Happy 2019! New year dinner at Somerville college. Looking back to a successful 2018 and forward to an exciting 2019. Cheers!

December 2019

Best poster prize for Shivani Malik! Truly exceptional, out of 1300 posters!

September 2018

Lab retreat in Wales! With fantastic weather for a long hike, fun games, and an excellent scientific brainstorm.

September 2018

TWO best poster awards for Emma and Kyoko at the 4th conference on Plant Proteases and PCD in Ghent! Well done both!!!

June 2018

A second BBSRC grant! This time on the role of substrates of immune protease Pip1 in the infections by Phytophthora infestans.

May 2018

New BBSRC grant to study the role of extracellular glycosidases in immunity!

April 2018

New probes to monitor active alpha-glycosidases in plants, applied to study anthesis and infection of saffron crocus.

March 2018

We hosted the 11th International Conference on Activity-based Protein Profiling (ABPP2018) in Somerville College, Oxford: 104 participants, 30 presentations and 35 posters.

February 2018

Plant Biotechn. J.: Three new protease inhibitors that boost recombinant protein expression upon agroinfiltration.

January 2018

The fruits of 25 years of R gene cloning: 314 R genes group into 9 common overarching mechanisms. Well done, Jiorgos!

November 2017

Niben secrets unlocked: Friederike Grosse-Holz published her extensive datasets on the transcriptome, extracellular proteome and active secretome of agroinfiltrated Nicotiana benthamiana in Plant Biotechn. J.

November 2017

Highly Cited Researcher 2017! Declared by Clarivate Analytics (web of science). There are only 15 UK researchers in the field of Plant & Animal Science awarded with this title.

Oktober 2017

Top personal records at Oxford half marathon! Maria (2:01:23), Judith (1:57:49), and Friederike (1:52:06). Well done, athletes!

September 2017

Best seminar award!

Jiorgos Kourelis gave the best PhD seminar the Oxford Congress of Plant Sciences!

September 2017

Full Professor in Plant Sciences!

Renier van der hoorn has been awarded the title of Full Professor in the most recent Recognition of Distinction Exercise at the University of Oxford.

Januari 2017

New EU Grant: 'Newcotiana'

A new EU grant has been awarded to the Plant Chemetics lab as part of a larget Horizon 2020-funded collaborative grant coined 'Newcotiana' on improving Nicotiana species for Molecular Pharming.

Maart 2017

This video describes the activities in The Plant Chemetics Lab.
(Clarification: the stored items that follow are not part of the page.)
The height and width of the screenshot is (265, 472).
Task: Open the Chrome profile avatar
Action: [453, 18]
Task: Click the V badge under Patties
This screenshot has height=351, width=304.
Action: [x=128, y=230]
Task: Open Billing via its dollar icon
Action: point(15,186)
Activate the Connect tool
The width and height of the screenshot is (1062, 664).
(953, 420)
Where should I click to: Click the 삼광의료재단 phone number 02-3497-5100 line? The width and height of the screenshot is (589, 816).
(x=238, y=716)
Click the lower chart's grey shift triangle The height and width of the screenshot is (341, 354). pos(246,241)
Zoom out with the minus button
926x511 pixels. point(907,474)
A special thanks to Dr. Amjad Husaini for putting this together!!!

Maart 2017

Four new team members run the Teddy Hall Relais under the team name 'Running buffers'! Excellent time!

January 2017

NEW: Subunit-selective proteasome probes. Activity profiling with these probes revealed uncoupling uf subunit activities dring Pseudomonas syrningae infection. For more infomration, See Misas-Villamil et al., Plant J. 2017 pubmed.

November 2016

Declared a Highly Cited Researcher, according to Thomson Reuters! In the UK, there are only 16 researchers in the field of Plant & Animal Science rewarded with this title.

Oktober 2016

Three team members have run the Oxford half marathon and broke their personal records. Kyoko finished at at 1:50:43, Judith at 1:56:59 and Marcel at 2:03:29 (partly on one leg). Well done everyone!!!

September 2016

'Springwalk' in the Valley of the White Horse. We had fantastic weather!!!

August 2016

PtoDC3000 produces Cys protease inhibitor Cip1!
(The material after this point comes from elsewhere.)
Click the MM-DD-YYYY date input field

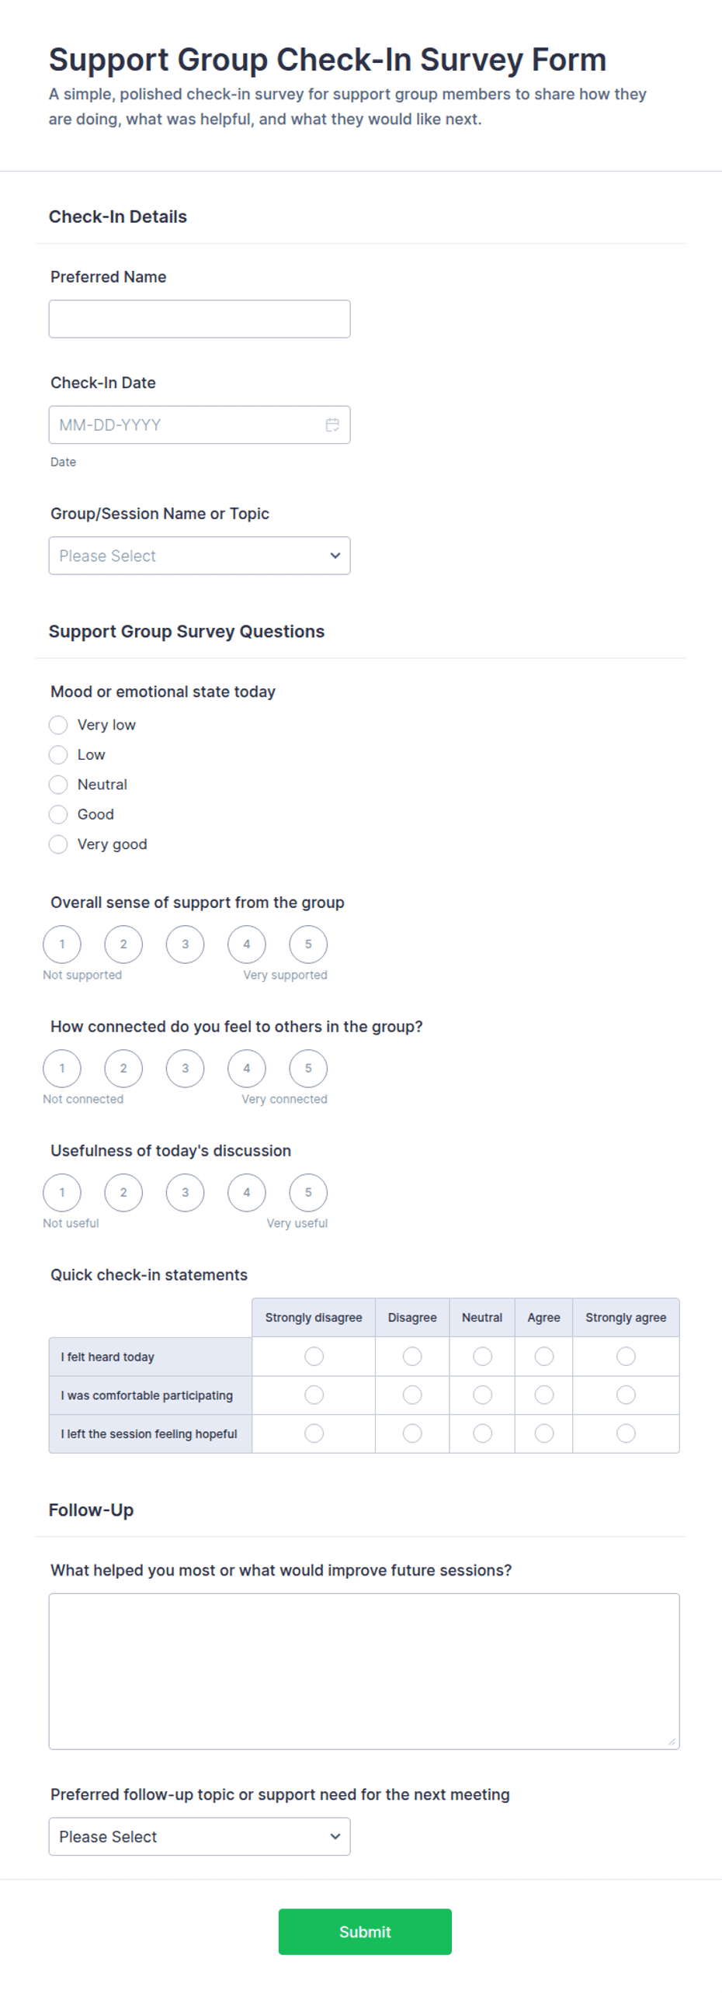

Pseudomonas syringae pv. tomato DC3000 (PtoDC3000) produces an inhibitor targeting secreted Cys proteases of its host, tomato. We coined this chagasin-like inhibitor Cip1 and it evades recognition by the Rcr3/Cf-2 system, possibly by its low affinity for Rcr3.  This is the fourth unrelated pathogen-derived inhibitor targeting the same secreted Cys proteases of the host. Previously identified inhibitors were from a tomato-pathogenic fungus (Avr2), oomycete (EpiCs) and nematode (Vap1).

April 2016

We organized a exciting Conference on Plant Proteases in Somerville College, on 10-12 April 2016.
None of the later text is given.